» Input for this task:

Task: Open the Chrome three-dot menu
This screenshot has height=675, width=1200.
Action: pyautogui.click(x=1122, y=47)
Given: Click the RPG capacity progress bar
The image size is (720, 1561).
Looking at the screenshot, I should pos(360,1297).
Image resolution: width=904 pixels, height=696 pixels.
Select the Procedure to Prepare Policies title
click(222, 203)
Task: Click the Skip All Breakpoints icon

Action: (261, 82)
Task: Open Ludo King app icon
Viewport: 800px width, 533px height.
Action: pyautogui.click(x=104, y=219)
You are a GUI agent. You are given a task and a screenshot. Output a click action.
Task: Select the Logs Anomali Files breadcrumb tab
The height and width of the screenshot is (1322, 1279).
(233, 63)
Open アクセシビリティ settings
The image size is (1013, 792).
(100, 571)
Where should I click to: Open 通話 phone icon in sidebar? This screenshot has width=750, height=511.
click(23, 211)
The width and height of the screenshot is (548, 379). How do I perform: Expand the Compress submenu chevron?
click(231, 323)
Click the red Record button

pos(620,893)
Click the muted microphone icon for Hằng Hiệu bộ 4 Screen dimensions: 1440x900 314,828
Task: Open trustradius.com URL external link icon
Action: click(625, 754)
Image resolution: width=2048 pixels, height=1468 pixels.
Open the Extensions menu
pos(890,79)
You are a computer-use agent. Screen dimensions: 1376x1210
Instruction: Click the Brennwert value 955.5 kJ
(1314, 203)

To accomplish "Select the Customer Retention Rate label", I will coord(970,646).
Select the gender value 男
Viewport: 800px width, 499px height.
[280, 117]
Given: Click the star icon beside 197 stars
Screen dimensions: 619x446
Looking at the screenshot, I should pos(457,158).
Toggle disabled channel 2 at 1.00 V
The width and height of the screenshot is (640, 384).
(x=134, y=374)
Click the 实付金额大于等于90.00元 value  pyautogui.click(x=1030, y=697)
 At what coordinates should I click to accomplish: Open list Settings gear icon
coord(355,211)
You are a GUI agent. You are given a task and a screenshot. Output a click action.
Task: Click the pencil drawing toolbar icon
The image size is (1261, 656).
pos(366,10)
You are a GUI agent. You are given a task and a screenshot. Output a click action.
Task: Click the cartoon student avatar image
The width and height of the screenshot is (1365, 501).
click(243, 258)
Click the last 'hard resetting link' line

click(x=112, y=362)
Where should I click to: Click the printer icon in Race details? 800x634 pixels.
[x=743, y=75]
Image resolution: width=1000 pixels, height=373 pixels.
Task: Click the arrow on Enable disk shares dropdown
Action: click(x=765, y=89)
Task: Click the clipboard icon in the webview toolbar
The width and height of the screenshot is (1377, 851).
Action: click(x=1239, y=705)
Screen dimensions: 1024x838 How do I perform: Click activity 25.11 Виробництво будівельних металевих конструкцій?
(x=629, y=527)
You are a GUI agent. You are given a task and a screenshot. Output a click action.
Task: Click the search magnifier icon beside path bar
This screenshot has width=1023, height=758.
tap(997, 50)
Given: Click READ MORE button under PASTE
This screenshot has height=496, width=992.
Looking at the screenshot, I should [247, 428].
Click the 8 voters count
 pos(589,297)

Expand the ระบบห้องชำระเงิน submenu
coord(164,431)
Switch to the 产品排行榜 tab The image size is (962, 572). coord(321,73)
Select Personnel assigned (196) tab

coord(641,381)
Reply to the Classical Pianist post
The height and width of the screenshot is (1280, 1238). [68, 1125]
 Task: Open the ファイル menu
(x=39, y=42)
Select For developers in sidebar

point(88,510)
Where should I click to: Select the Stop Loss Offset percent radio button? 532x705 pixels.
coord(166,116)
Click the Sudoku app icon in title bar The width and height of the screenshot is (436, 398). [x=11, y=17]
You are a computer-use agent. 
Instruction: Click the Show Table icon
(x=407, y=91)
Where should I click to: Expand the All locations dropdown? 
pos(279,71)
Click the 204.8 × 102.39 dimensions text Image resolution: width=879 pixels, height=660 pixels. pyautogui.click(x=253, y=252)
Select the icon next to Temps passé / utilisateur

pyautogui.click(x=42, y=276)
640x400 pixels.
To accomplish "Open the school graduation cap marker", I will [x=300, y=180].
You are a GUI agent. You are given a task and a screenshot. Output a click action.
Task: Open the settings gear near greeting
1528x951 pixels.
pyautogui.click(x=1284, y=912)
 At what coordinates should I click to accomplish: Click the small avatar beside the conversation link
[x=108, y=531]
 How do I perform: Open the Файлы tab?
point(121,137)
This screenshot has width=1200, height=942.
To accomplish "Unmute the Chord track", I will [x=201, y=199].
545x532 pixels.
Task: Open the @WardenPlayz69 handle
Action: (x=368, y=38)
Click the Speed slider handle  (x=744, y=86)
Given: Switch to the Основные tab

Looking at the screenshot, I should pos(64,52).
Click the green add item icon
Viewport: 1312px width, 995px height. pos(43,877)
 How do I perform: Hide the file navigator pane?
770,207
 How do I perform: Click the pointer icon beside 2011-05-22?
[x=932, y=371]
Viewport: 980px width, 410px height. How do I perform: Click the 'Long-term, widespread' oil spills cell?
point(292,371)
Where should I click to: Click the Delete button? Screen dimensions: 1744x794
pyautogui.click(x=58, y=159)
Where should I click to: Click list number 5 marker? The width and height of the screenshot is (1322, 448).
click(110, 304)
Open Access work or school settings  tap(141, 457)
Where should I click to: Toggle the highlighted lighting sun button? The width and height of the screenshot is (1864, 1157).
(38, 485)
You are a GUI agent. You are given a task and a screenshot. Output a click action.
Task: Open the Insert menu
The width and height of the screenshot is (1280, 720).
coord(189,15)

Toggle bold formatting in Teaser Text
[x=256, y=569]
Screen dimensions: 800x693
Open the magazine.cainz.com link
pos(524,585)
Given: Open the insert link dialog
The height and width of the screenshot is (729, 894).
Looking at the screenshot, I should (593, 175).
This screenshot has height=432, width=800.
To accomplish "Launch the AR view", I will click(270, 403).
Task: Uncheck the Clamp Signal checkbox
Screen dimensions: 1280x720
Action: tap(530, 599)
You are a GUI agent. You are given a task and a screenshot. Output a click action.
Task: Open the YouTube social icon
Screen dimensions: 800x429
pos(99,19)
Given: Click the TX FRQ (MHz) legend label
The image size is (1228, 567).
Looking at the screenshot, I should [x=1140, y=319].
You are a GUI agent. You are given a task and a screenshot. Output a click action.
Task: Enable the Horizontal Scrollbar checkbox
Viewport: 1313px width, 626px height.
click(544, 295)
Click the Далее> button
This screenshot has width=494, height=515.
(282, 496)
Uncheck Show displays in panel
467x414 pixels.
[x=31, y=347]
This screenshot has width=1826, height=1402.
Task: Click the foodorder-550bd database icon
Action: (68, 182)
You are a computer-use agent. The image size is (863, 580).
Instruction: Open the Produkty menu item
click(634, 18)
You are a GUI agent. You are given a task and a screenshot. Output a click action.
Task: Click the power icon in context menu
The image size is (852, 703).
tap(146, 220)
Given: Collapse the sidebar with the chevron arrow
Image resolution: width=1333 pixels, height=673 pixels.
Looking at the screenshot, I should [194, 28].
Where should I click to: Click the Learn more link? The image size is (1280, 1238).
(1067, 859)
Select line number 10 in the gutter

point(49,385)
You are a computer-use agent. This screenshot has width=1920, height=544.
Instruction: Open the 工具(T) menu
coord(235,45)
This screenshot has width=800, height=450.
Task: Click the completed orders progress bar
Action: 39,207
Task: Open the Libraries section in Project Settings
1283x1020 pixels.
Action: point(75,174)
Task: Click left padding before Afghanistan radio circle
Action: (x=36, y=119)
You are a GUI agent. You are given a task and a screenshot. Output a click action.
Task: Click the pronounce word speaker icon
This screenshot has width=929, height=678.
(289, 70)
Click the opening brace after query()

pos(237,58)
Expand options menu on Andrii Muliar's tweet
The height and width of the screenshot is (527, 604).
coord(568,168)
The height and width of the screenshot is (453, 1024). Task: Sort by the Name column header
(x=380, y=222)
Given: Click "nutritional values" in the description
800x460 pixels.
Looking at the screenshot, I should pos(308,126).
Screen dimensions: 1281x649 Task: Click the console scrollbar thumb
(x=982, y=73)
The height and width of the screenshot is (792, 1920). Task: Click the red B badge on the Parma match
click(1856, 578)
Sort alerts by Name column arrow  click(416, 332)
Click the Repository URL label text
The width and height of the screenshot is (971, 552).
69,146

» Task brief:
Return the lines of the listing where the string "label" appears.

» The completed task:
To accomplish "Select the Customer Retention Rate label", I will coord(970,646).
Given: Click the TX FRQ (MHz) legend label
Click the Repository URL label text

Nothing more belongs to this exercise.